(Screenshot grounding data)
>>
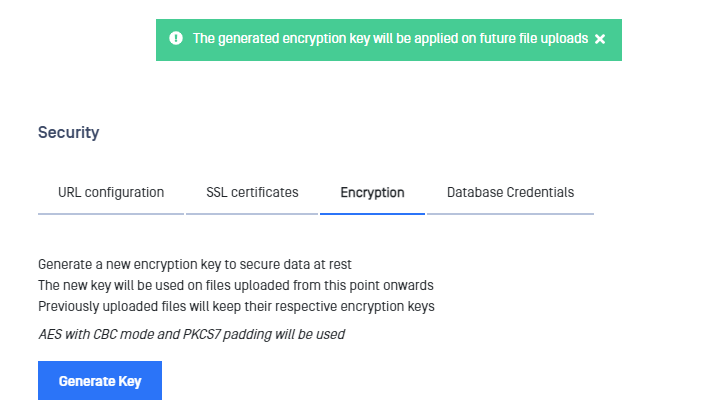
Task: Click the word 'Key' on the blue button
Action: 130,381
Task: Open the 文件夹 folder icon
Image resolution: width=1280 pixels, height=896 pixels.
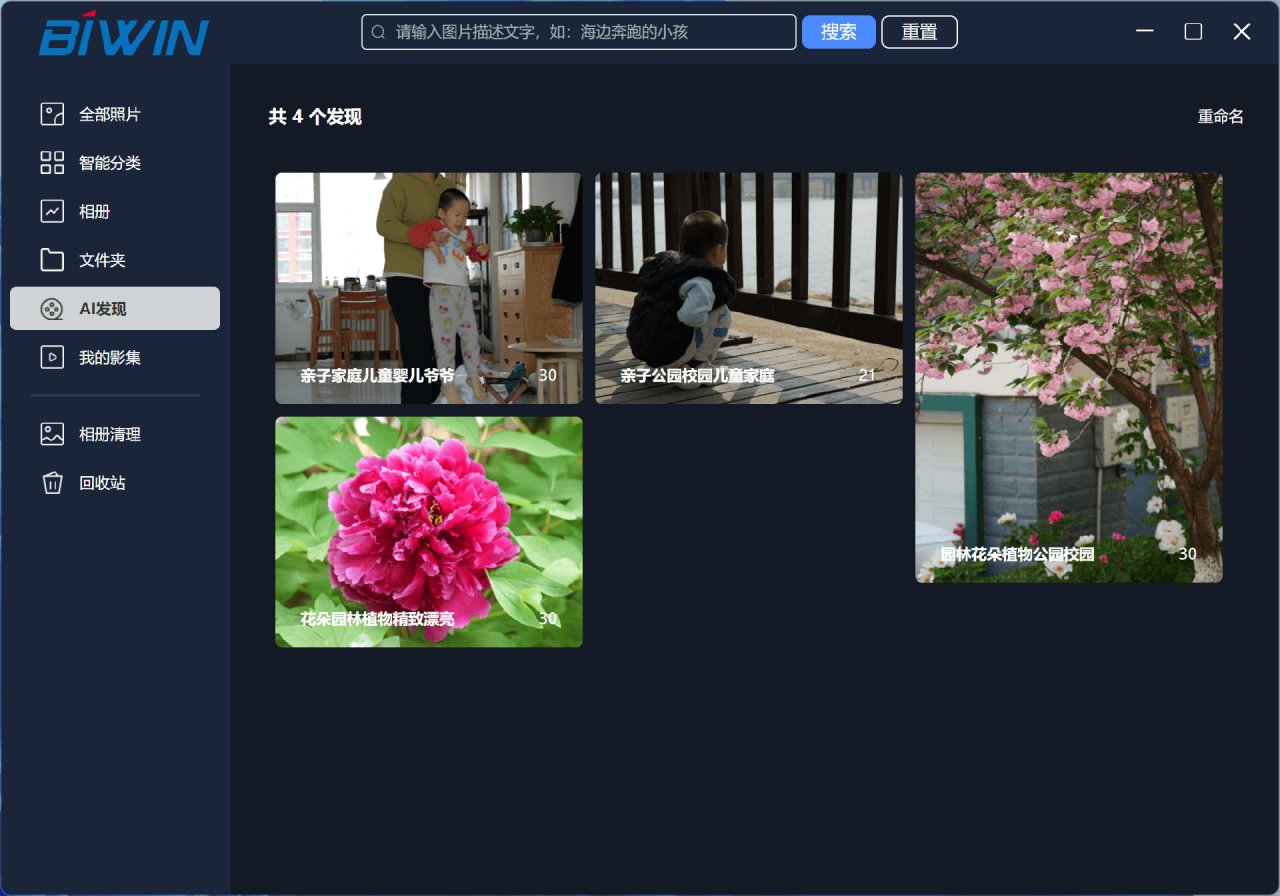Action: click(50, 260)
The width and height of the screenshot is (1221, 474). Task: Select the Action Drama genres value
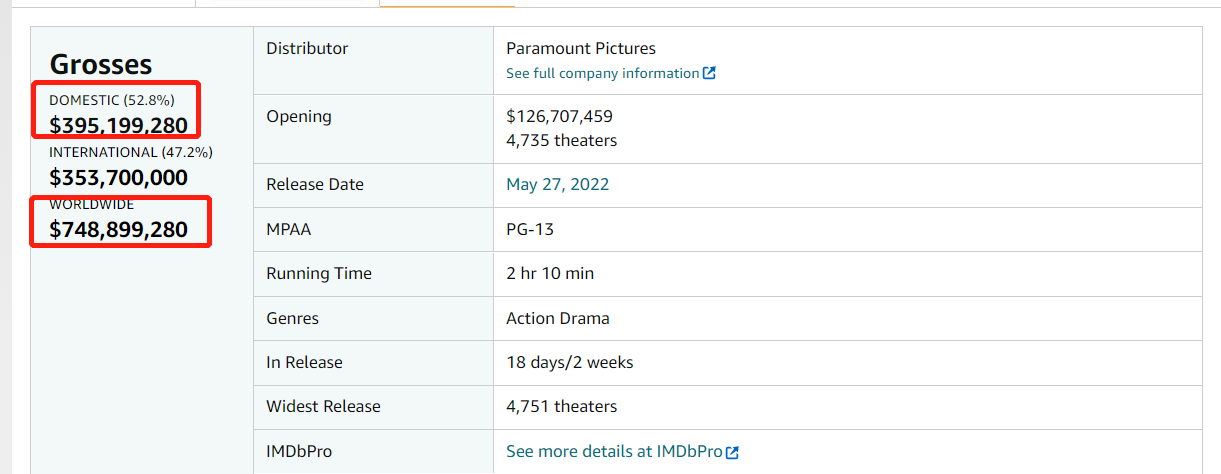tap(557, 318)
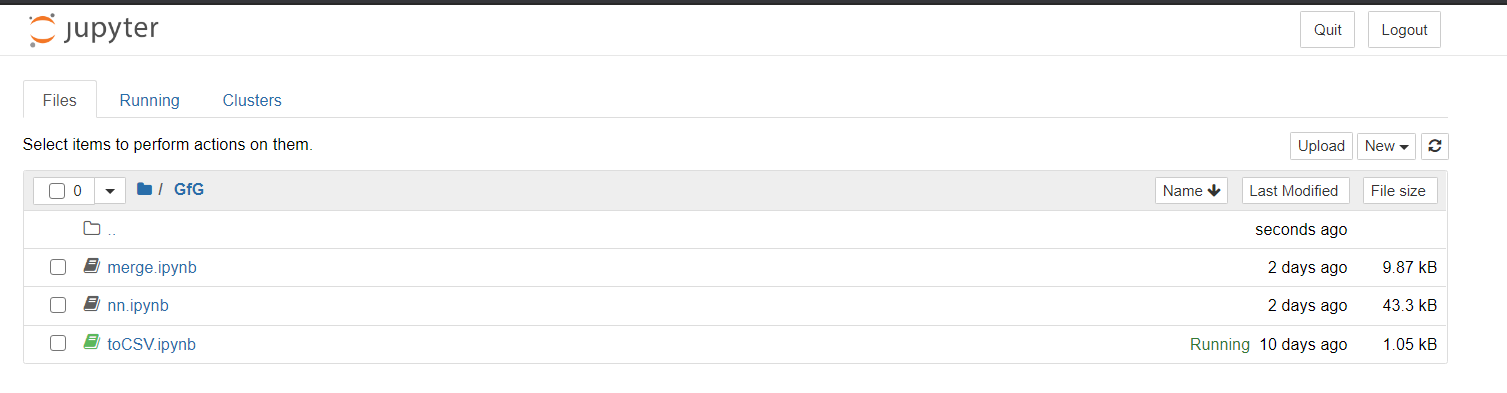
<<
- **WORK ITEM**:
What you set down should be exactly the lines from the line containing "Task: Open the 文件夹 folder icon" to the last line of the entries above, both included, with no pictures.

- **SOLVED EXERCISE**:
Task: Open the 文件夹 folder icon
Image resolution: width=1280 pixels, height=896 pixels.
Action: click(50, 260)
The width and height of the screenshot is (1221, 474). Task: Select the Action Drama genres value
tap(557, 318)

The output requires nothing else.